------ EXERCISE INPUTS
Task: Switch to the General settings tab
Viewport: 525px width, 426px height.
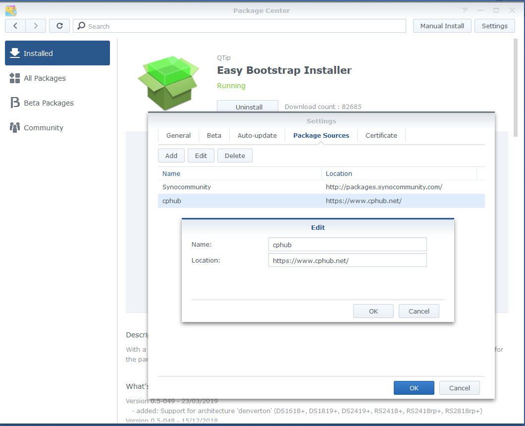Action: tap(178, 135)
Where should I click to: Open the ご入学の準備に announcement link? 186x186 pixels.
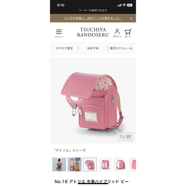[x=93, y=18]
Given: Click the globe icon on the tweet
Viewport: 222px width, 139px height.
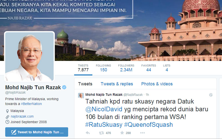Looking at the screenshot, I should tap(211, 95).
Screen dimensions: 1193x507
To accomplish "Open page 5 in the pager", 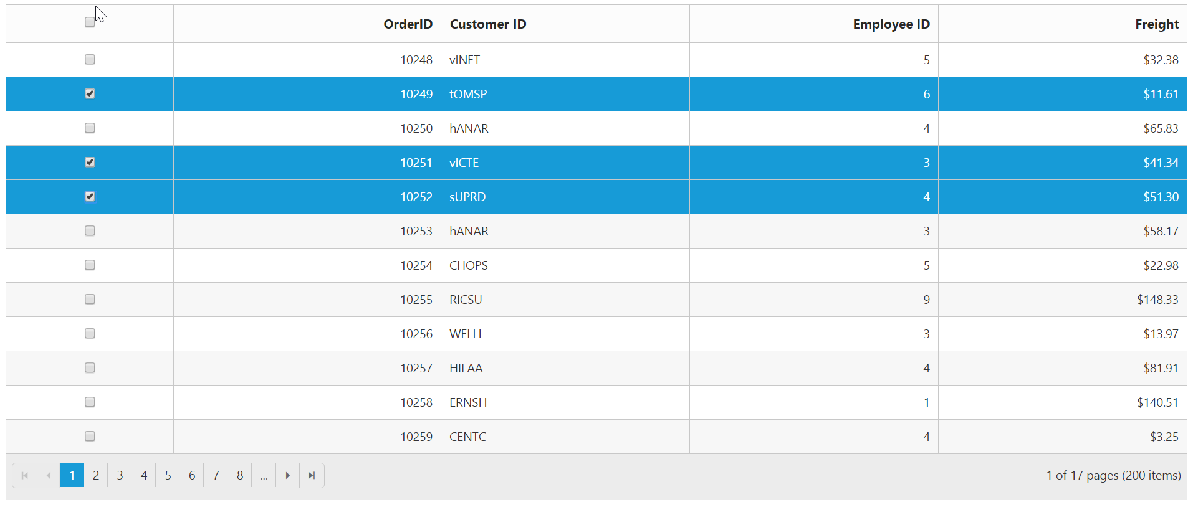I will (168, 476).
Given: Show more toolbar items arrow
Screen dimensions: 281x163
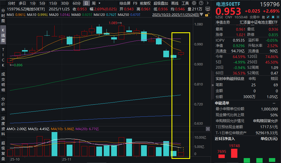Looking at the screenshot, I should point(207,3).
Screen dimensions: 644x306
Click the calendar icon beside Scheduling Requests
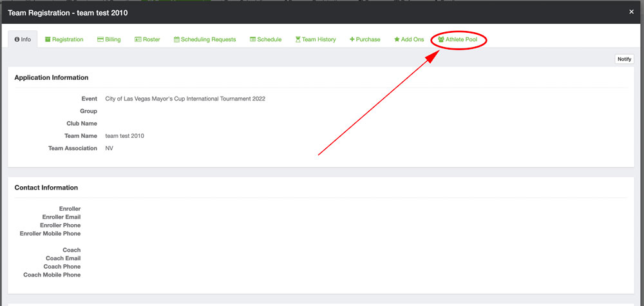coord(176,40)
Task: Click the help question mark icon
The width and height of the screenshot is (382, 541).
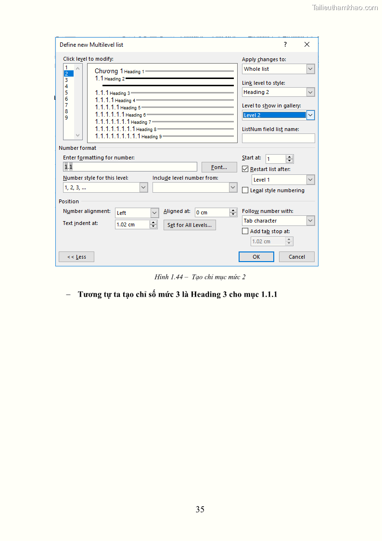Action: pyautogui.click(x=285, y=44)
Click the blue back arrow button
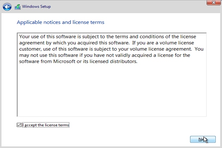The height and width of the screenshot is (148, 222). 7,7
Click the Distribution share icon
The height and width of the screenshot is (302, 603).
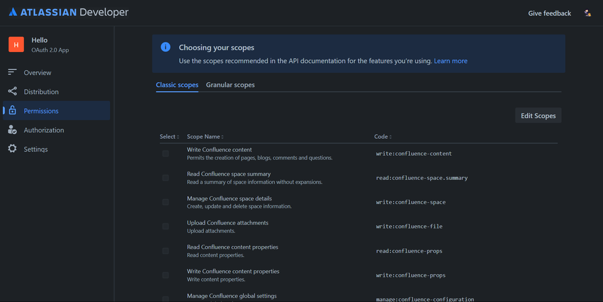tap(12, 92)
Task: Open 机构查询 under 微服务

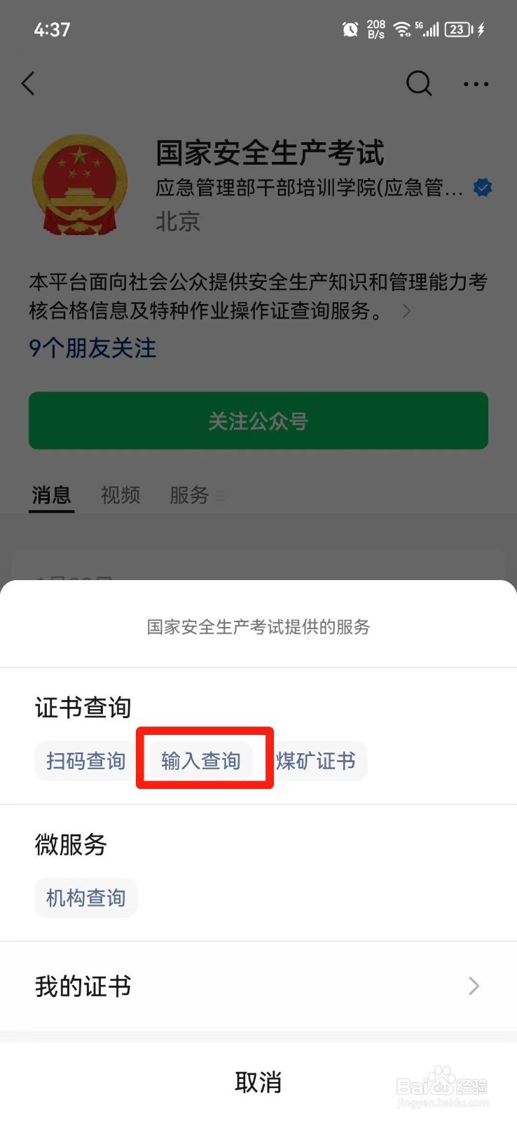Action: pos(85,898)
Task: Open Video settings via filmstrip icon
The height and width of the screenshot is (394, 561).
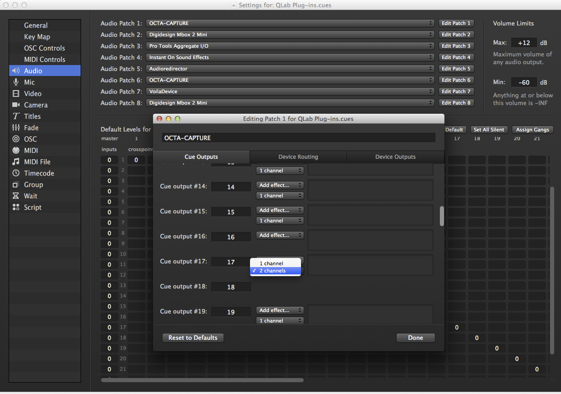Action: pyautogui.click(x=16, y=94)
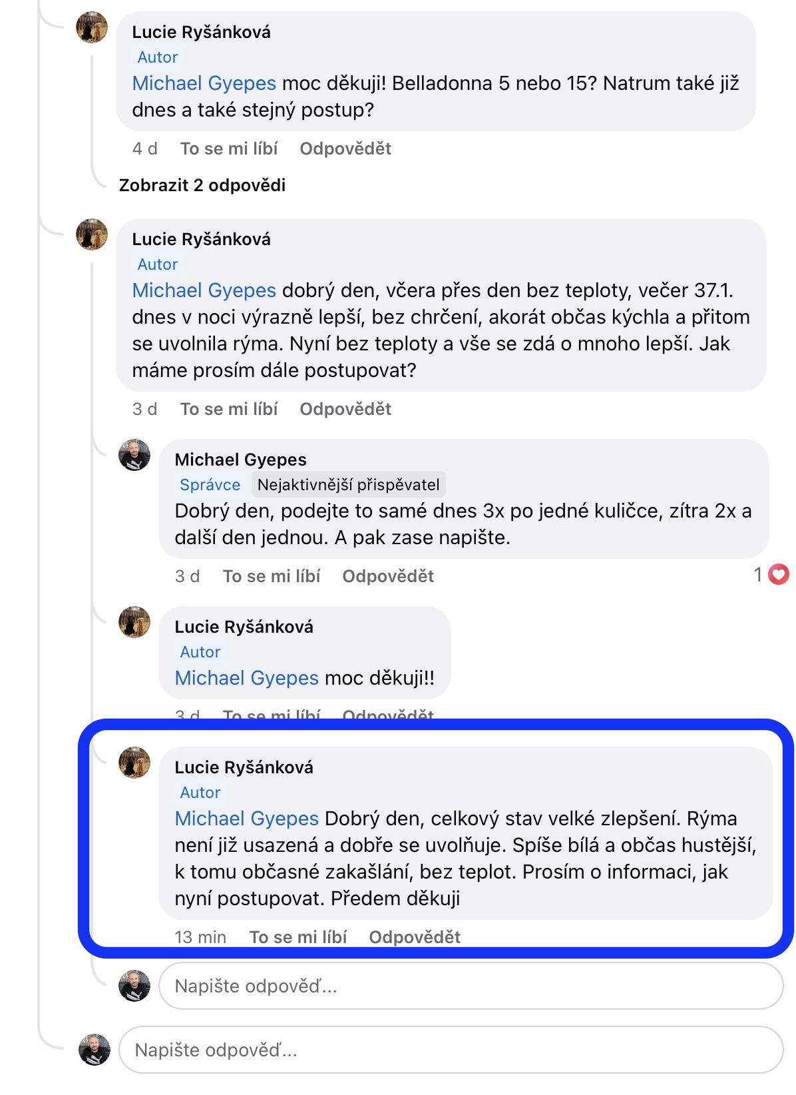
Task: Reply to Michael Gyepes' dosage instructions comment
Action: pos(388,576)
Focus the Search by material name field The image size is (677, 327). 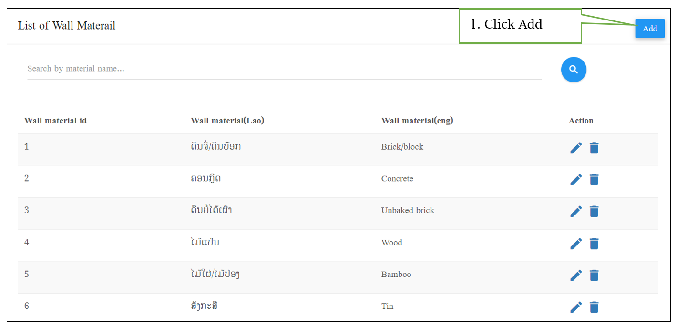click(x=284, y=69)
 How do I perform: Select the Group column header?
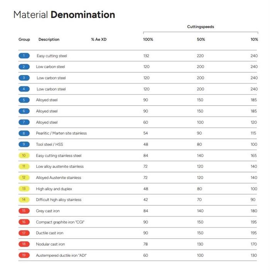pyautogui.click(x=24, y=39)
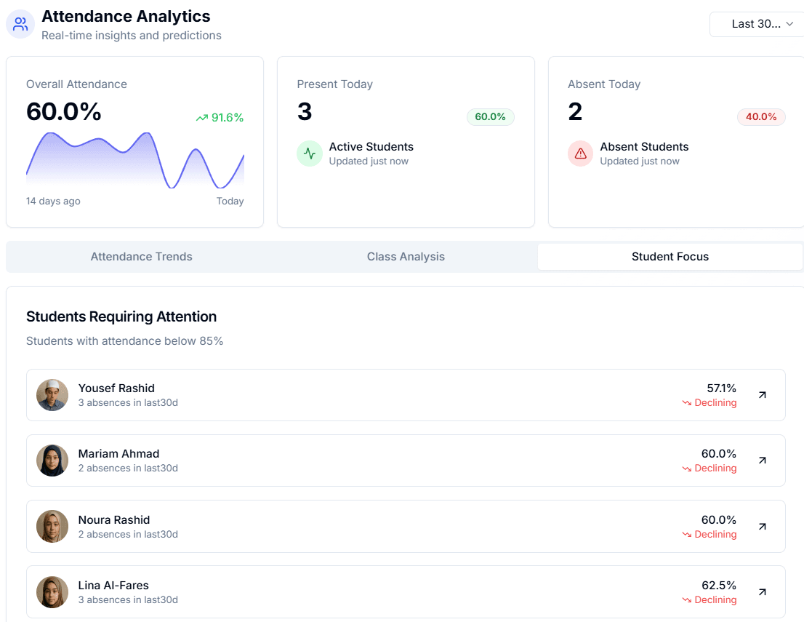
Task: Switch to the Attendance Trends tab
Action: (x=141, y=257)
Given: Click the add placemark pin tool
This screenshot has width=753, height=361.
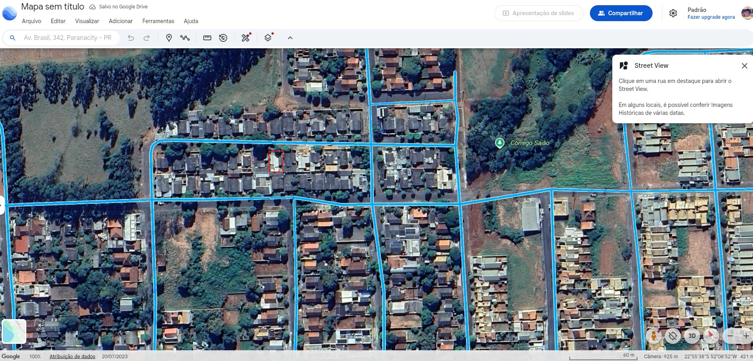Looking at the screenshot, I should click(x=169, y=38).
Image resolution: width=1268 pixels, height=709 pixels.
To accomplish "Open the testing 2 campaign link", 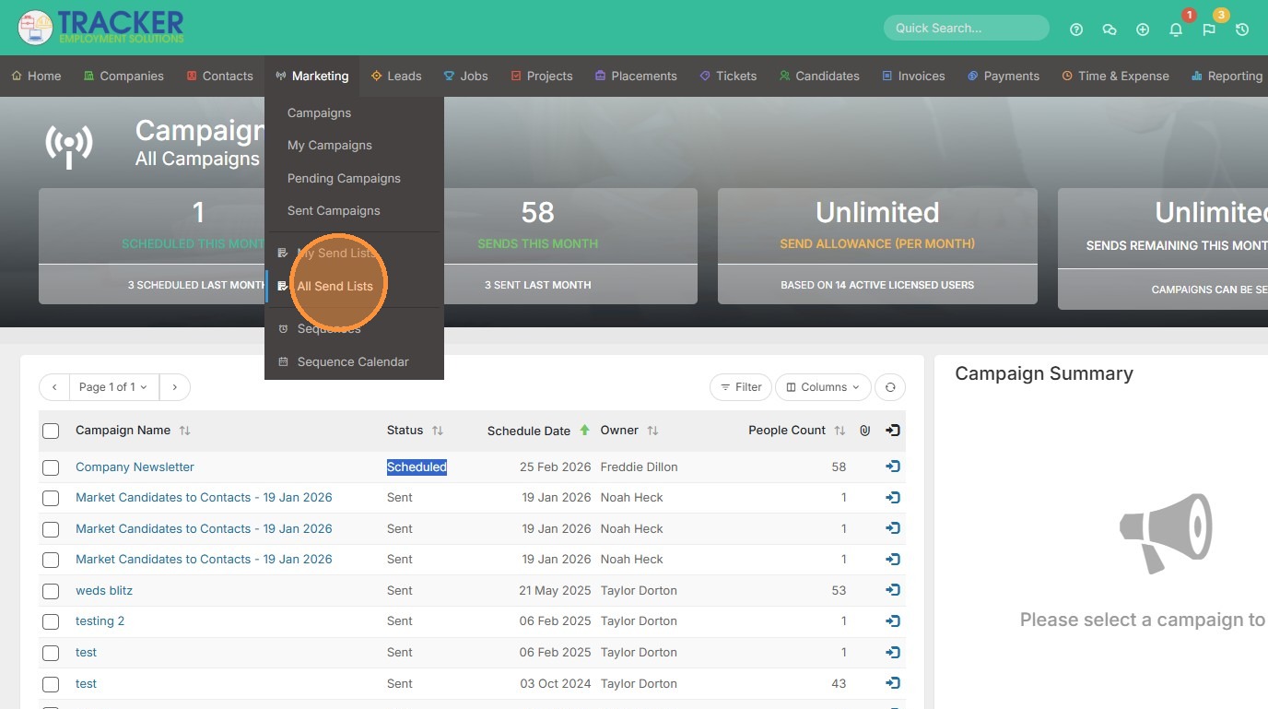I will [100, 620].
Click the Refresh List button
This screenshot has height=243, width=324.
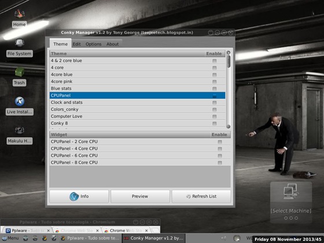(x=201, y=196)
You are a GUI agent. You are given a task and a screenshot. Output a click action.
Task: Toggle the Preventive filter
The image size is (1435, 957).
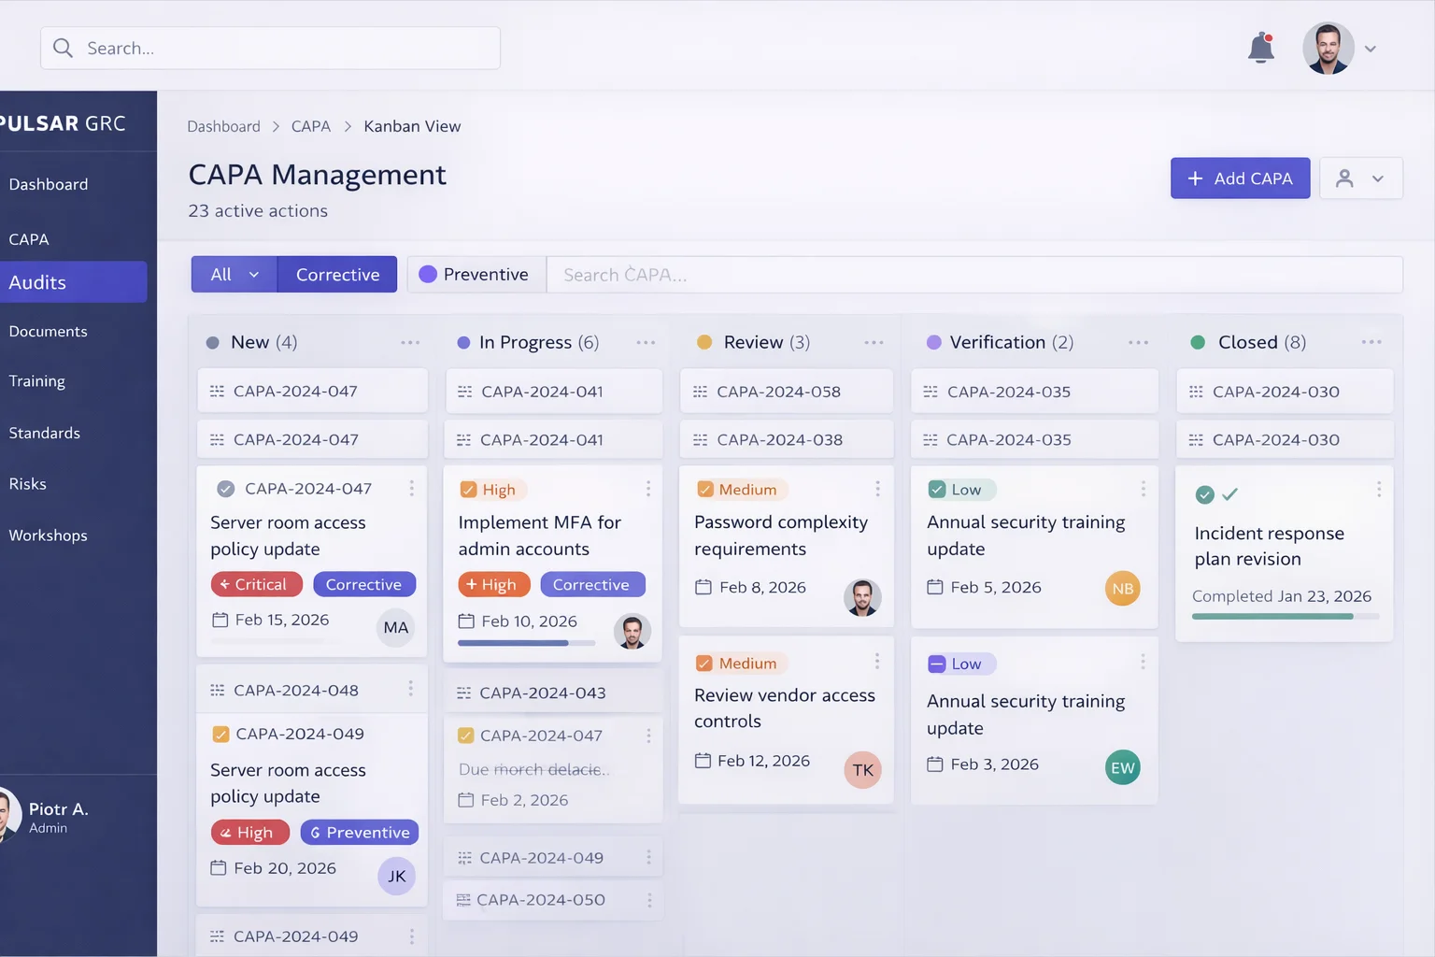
------------
● **TASK ITEM**: Whenever a line of the records holds the string "settings", pick it out and copy it.

● **SOLUTION**:
Task: Switch to the General settings tab
Task: Open Video settings via filmstrip icon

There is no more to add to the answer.